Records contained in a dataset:
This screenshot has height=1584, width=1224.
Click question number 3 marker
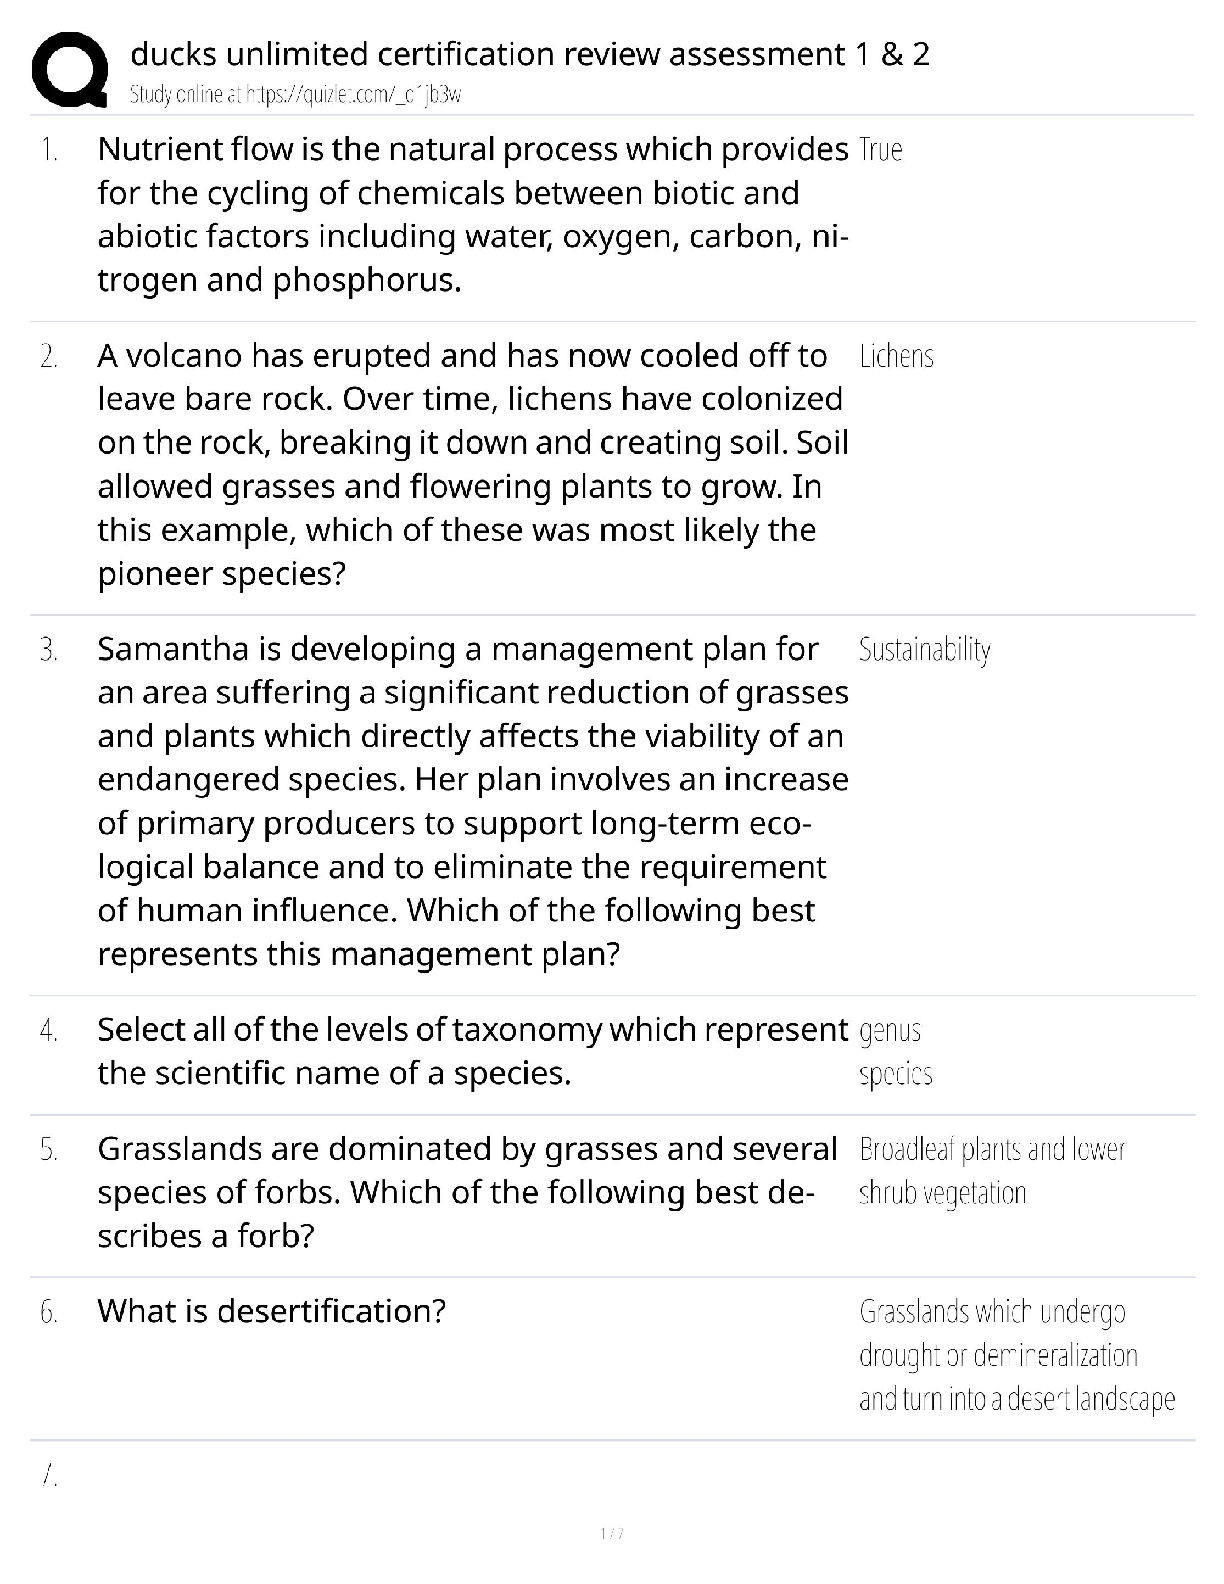click(48, 650)
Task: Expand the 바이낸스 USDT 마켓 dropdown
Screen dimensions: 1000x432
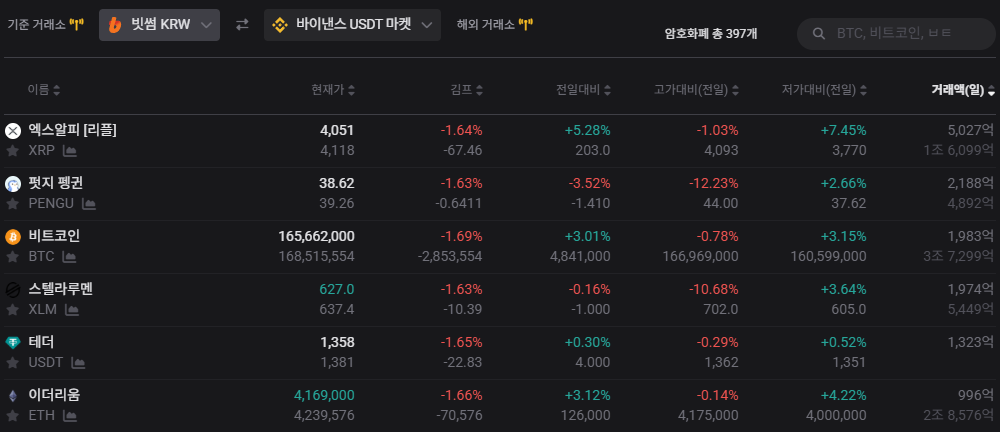Action: click(352, 25)
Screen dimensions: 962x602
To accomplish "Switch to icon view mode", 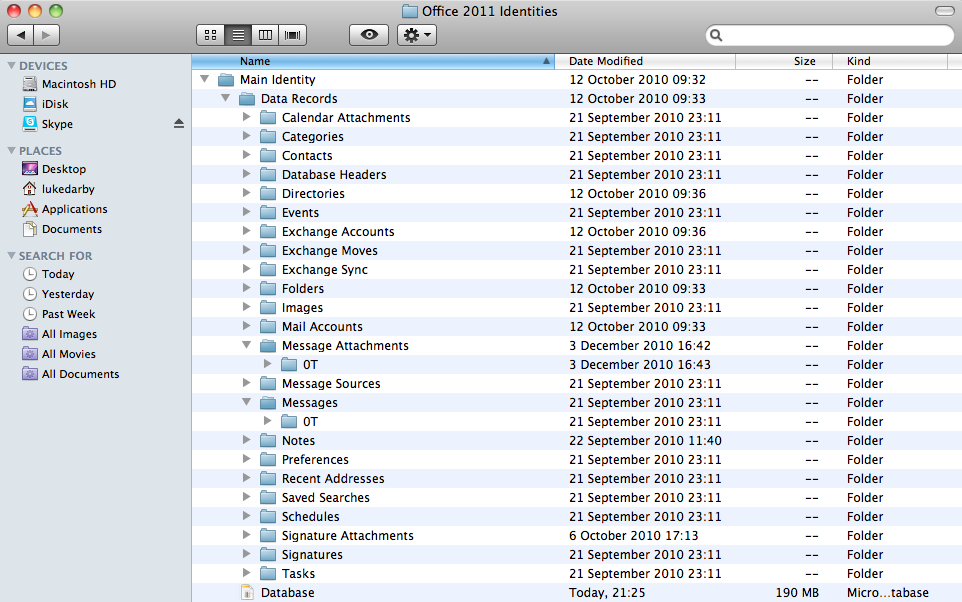I will (211, 35).
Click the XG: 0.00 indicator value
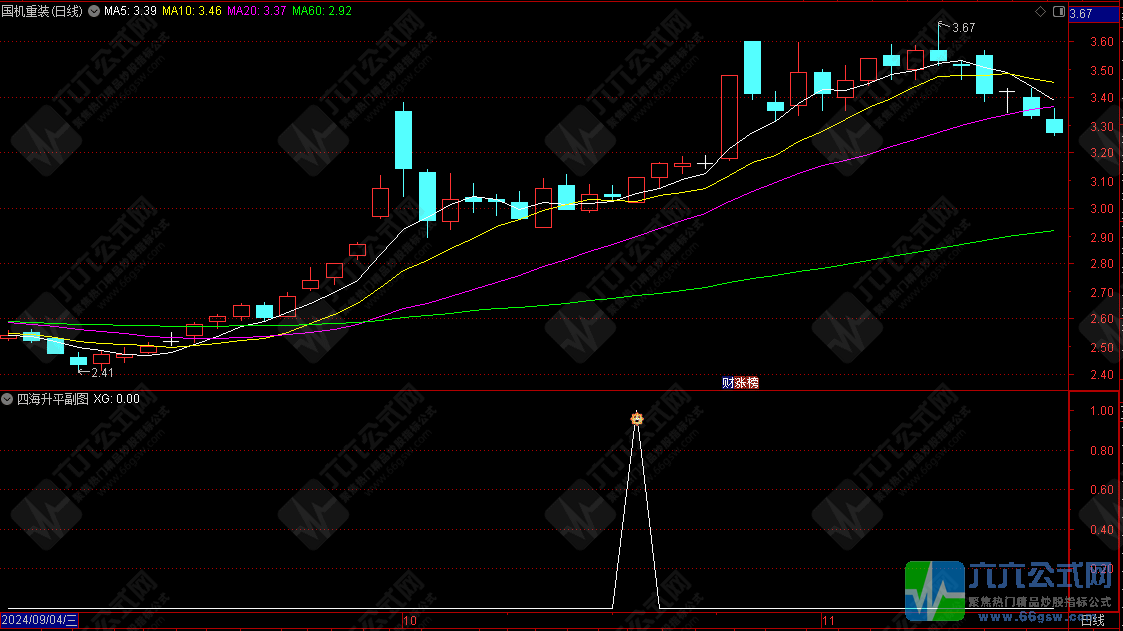 coord(116,398)
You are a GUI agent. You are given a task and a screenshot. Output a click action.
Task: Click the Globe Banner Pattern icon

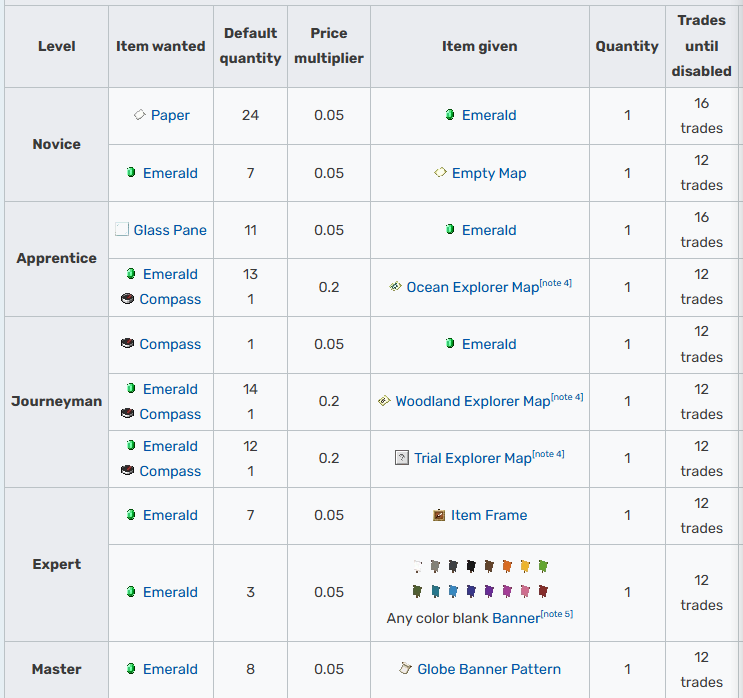point(405,669)
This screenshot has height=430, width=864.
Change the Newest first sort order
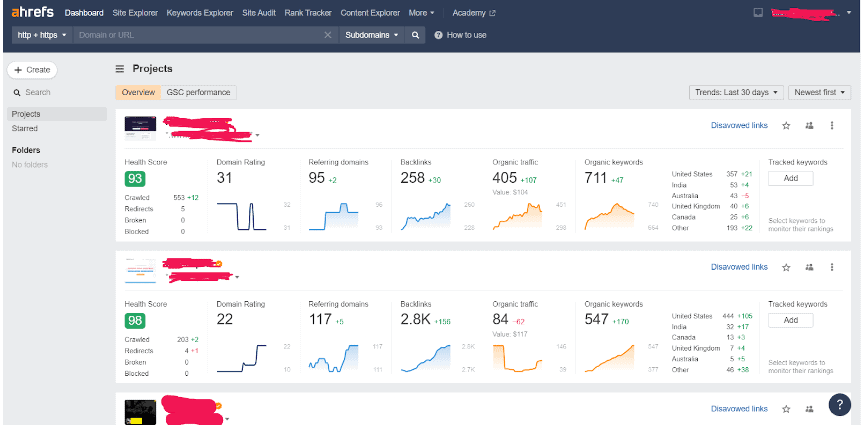coord(819,92)
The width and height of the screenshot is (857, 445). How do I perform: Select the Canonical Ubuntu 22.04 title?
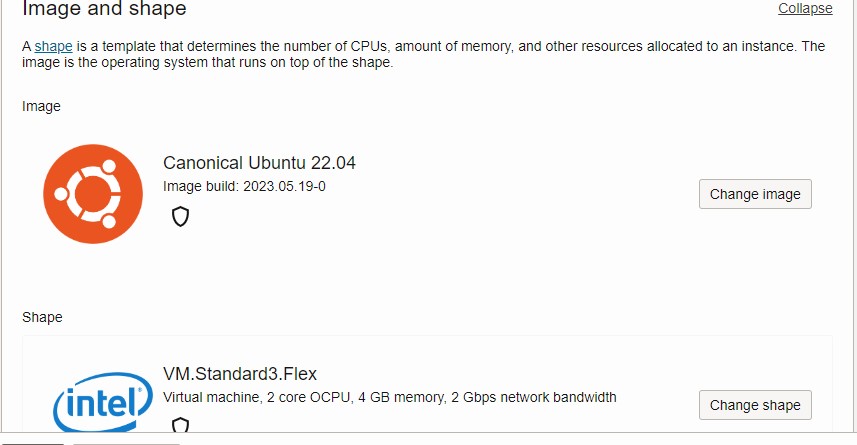259,163
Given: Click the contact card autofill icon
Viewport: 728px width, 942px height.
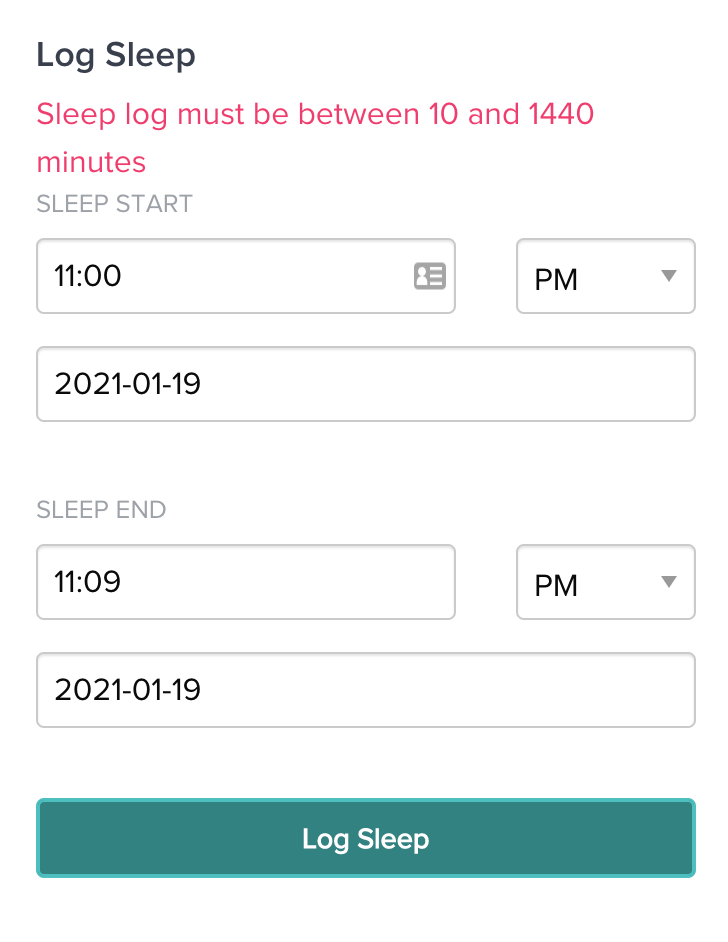Looking at the screenshot, I should point(429,276).
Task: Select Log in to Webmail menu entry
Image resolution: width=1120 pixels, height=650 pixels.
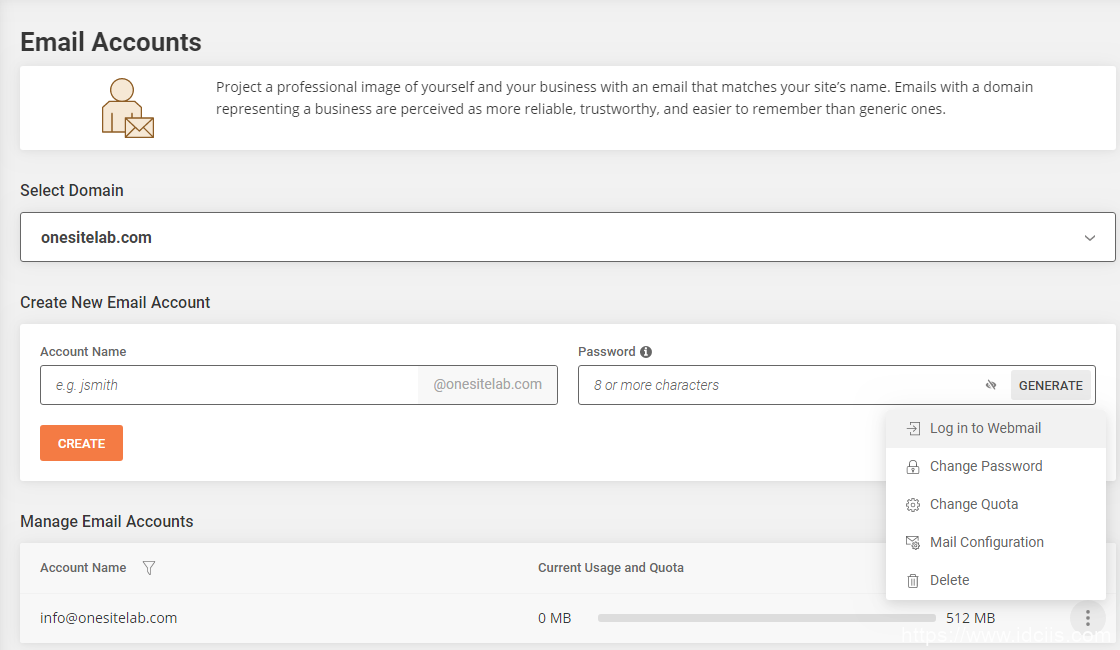Action: coord(985,428)
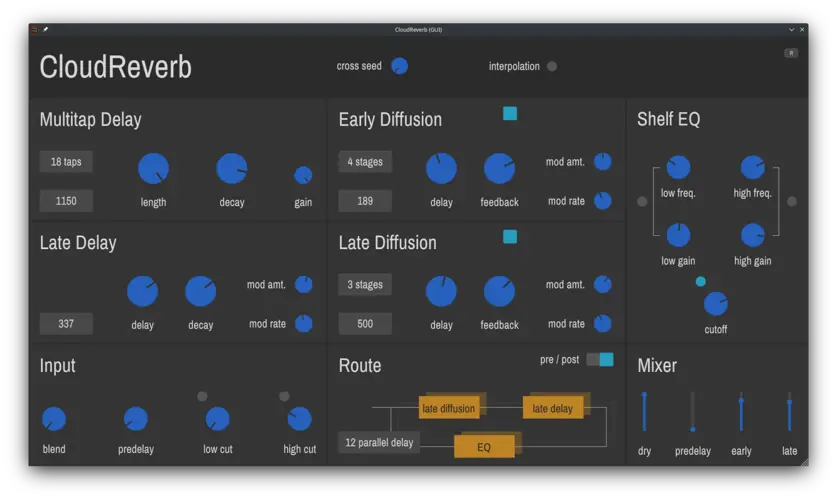This screenshot has height=500, width=837.
Task: Click the Early Diffusion feedback knob
Action: pos(499,169)
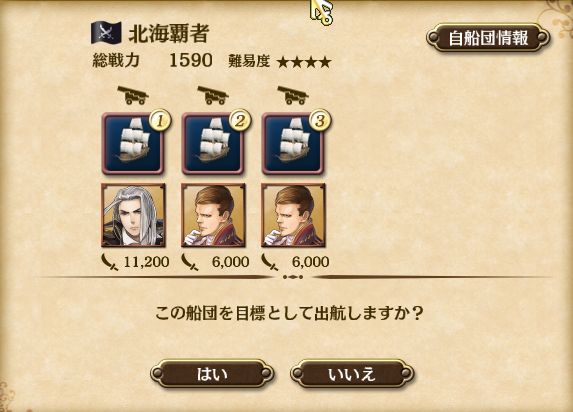The image size is (573, 412).
Task: Select the first ship icon numbered 1
Action: coord(133,143)
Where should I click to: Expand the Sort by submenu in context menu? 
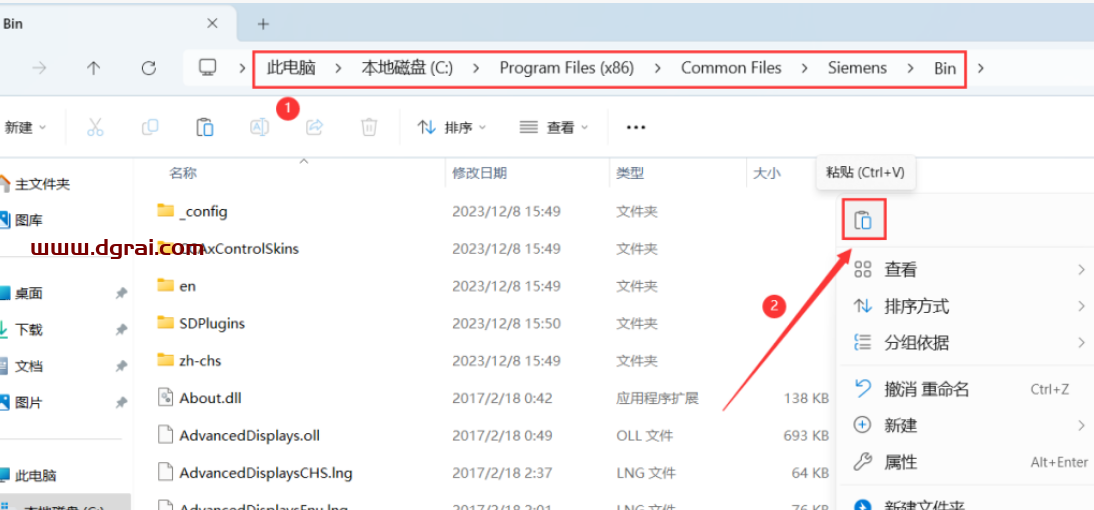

Work to be completed
For the word "Expand", count the lines of the data that contain it and state only that count.

Answer section
2